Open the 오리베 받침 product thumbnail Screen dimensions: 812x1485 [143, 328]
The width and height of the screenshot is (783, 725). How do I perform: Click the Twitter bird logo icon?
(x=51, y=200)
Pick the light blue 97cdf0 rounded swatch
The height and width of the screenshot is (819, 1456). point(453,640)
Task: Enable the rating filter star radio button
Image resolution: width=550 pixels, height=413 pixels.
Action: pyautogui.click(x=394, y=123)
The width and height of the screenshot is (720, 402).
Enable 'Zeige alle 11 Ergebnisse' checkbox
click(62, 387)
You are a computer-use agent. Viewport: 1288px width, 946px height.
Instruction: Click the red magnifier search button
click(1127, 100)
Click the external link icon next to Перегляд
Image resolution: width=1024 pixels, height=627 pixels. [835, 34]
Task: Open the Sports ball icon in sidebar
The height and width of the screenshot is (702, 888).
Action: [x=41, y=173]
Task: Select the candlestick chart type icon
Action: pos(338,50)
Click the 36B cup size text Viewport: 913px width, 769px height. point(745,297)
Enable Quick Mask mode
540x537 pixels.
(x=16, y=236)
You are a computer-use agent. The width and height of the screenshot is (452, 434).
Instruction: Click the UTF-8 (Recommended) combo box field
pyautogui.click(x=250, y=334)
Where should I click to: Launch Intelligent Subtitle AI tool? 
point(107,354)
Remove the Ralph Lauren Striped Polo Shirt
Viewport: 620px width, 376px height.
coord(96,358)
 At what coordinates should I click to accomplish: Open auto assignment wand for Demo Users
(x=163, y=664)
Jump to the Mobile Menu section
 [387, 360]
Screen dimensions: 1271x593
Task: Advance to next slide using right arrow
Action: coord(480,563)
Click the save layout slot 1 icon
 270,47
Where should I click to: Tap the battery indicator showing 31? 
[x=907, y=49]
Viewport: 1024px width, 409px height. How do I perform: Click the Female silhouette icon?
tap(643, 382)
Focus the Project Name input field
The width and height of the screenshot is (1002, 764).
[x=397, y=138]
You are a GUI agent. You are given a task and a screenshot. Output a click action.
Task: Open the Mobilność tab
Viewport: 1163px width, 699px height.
□ □ □
BRIEF - Having read the entries above, repeat them exactly.

EXERCISE RESPONSE -
Open the 오리베 받침 product thumbnail Screen dimensions: 812x1485 [143, 328]
The width and height of the screenshot is (783, 725). How do I perform: Click the Twitter bird logo icon?
(x=51, y=200)
Pick the light blue 97cdf0 rounded swatch
The height and width of the screenshot is (819, 1456). point(453,640)
Task: Enable the rating filter star radio button
Image resolution: width=550 pixels, height=413 pixels.
Action: pyautogui.click(x=394, y=123)
The width and height of the screenshot is (720, 402).
Enable 'Zeige alle 11 Ergebnisse' checkbox
click(62, 387)
You are a computer-use agent. Viewport: 1288px width, 946px height.
Instruction: Click the red magnifier search button
click(1127, 100)
Click the external link icon next to Перегляд
Image resolution: width=1024 pixels, height=627 pixels. [835, 34]
Task: Open the Sports ball icon in sidebar
The height and width of the screenshot is (702, 888).
Action: [x=41, y=173]
Task: Select the candlestick chart type icon
Action: pos(338,50)
Click the 36B cup size text Viewport: 913px width, 769px height. point(745,297)
Enable Quick Mask mode
540x537 pixels.
(x=16, y=236)
You are a computer-use agent. The width and height of the screenshot is (452, 434).
Instruction: Click the UTF-8 (Recommended) combo box field
pyautogui.click(x=250, y=334)
Where should I click to: Launch Intelligent Subtitle AI tool? 
point(107,354)
Remove the Ralph Lauren Striped Polo Shirt
Viewport: 620px width, 376px height.
coord(96,358)
 At what coordinates should I click to accomplish: Open auto assignment wand for Demo Users
(x=163, y=664)
Jump to the Mobile Menu section
 [387, 360]
Screen dimensions: 1271x593
Task: Advance to next slide using right arrow
Action: coord(480,563)
Click the save layout slot 1 icon
 270,47
Where should I click to: Tap the battery indicator showing 31? 
[x=907, y=49]
Viewport: 1024px width, 409px height. How do I perform: Click the Female silhouette icon?
tap(643, 382)
Focus the Project Name input field
The width and height of the screenshot is (1002, 764).
[x=397, y=138]
You are a GUI agent. You are given a task and a screenshot. Output a click action.
Task: Open the Mobilność tab
Viewport: 1163px width, 699px height.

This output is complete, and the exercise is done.